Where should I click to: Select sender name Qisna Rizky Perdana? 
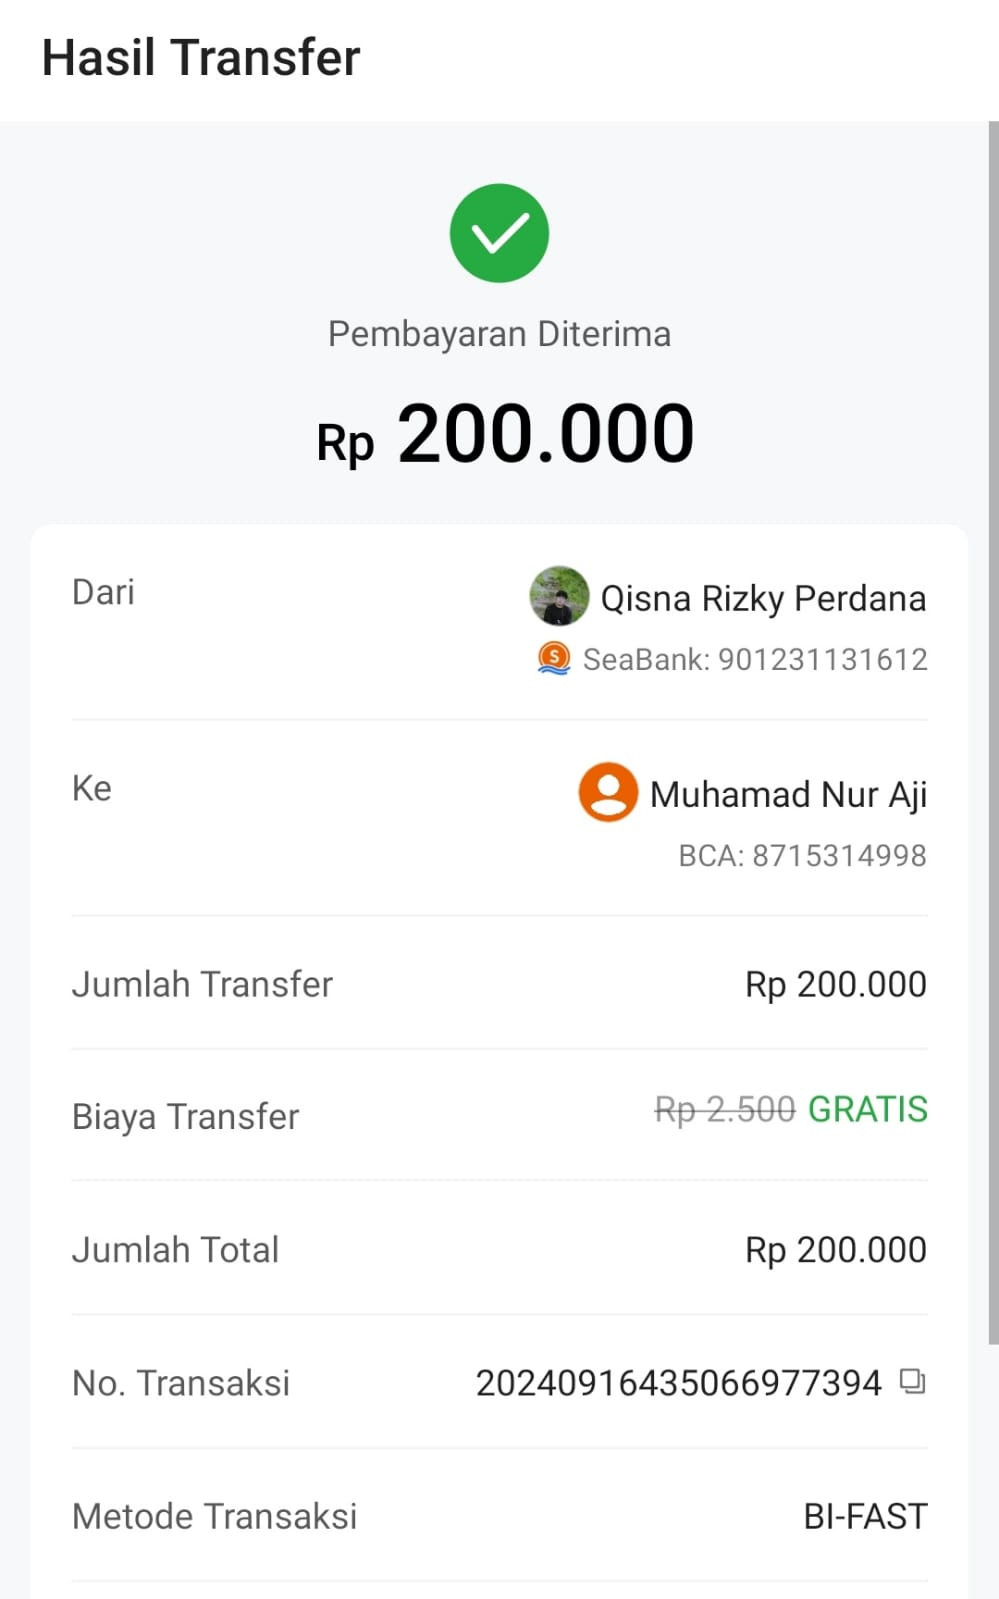point(762,598)
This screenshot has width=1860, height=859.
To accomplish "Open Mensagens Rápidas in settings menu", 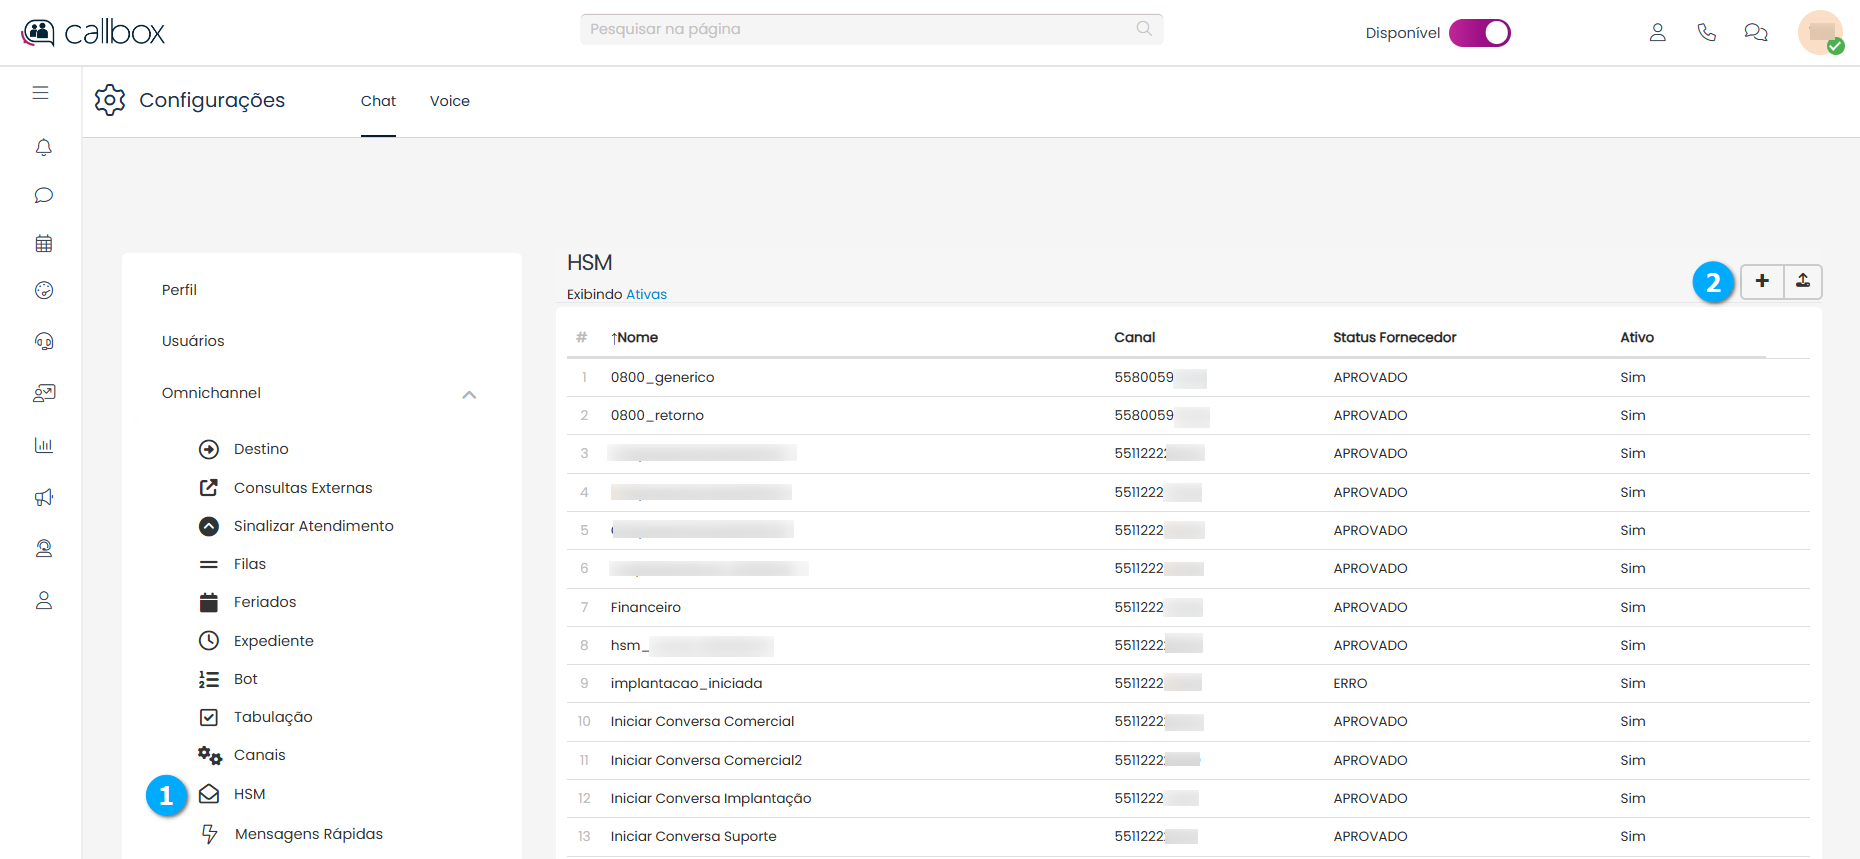I will tap(308, 834).
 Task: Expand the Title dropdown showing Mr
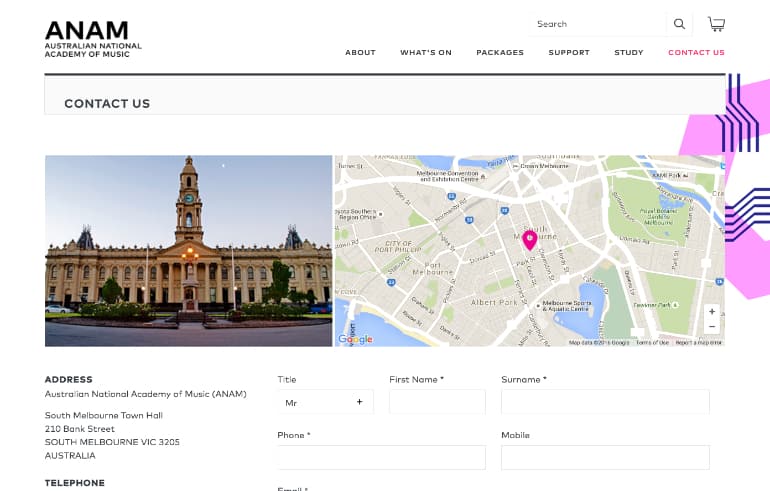tap(325, 402)
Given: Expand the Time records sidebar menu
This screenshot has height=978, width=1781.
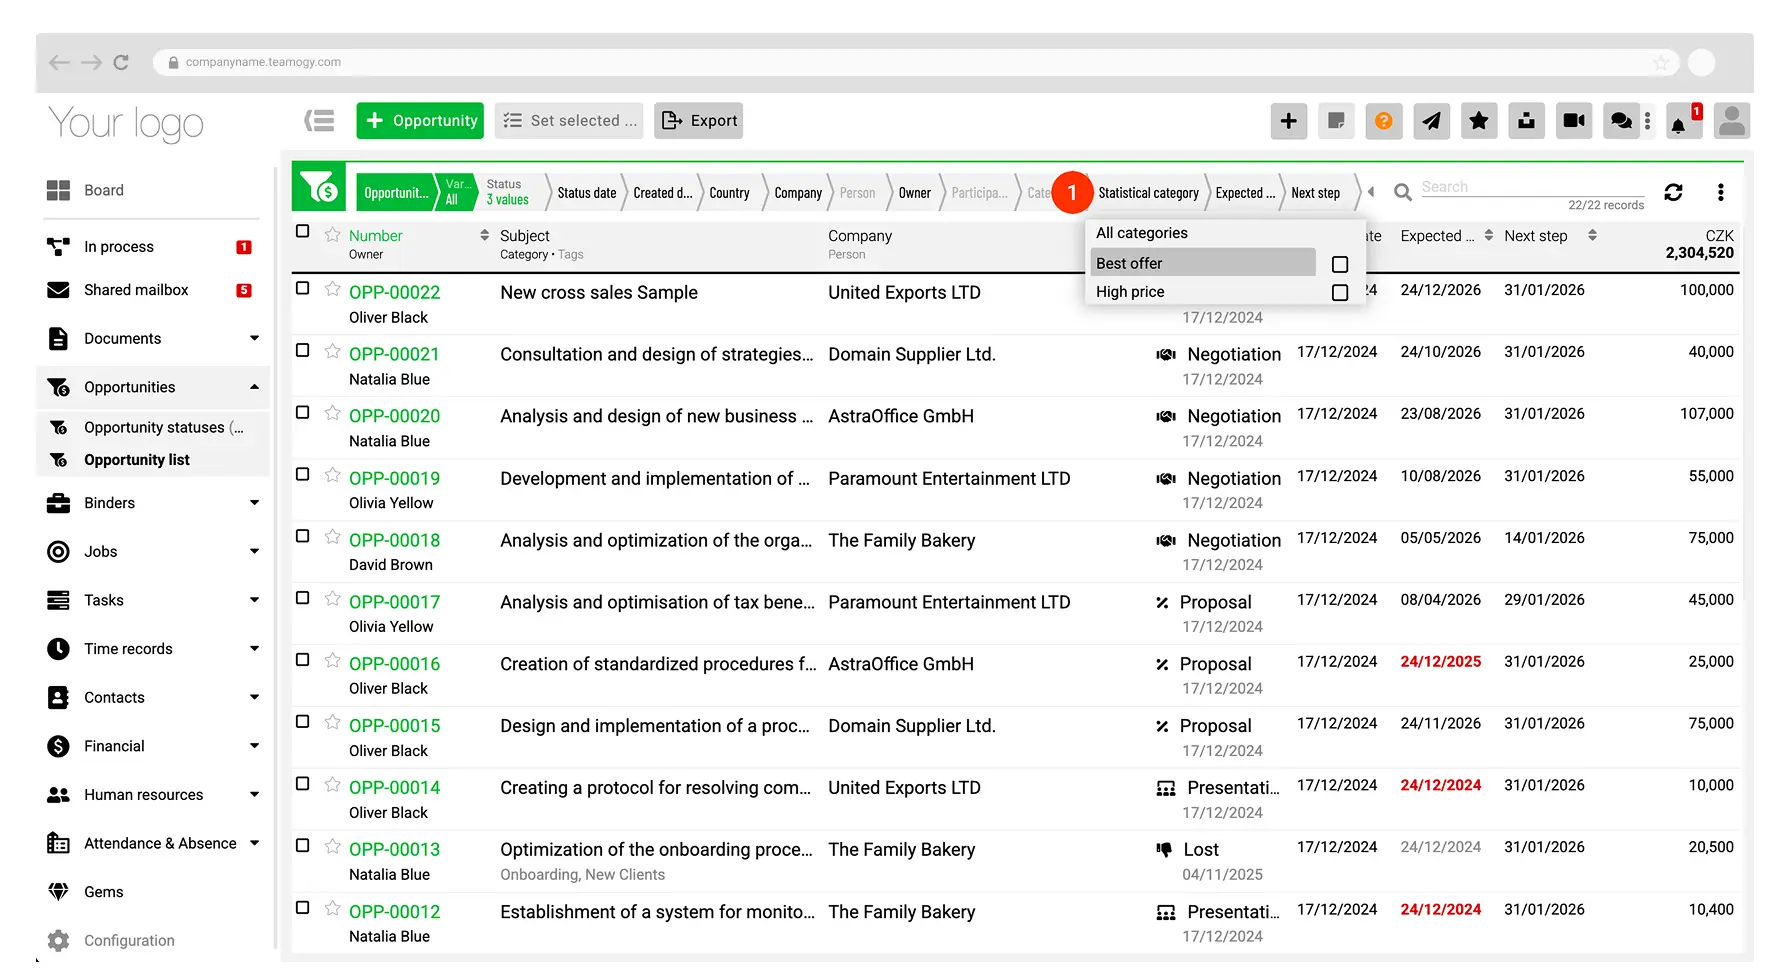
_ _ _ _ _
The request:
Extract the listing verbatim from the line containing "Given: Expand the Time records sidebar menu" through the end of the listing, leaving the pictures out.

Exercise output:
Given: Expand the Time records sidebar menu
This screenshot has height=978, width=1781.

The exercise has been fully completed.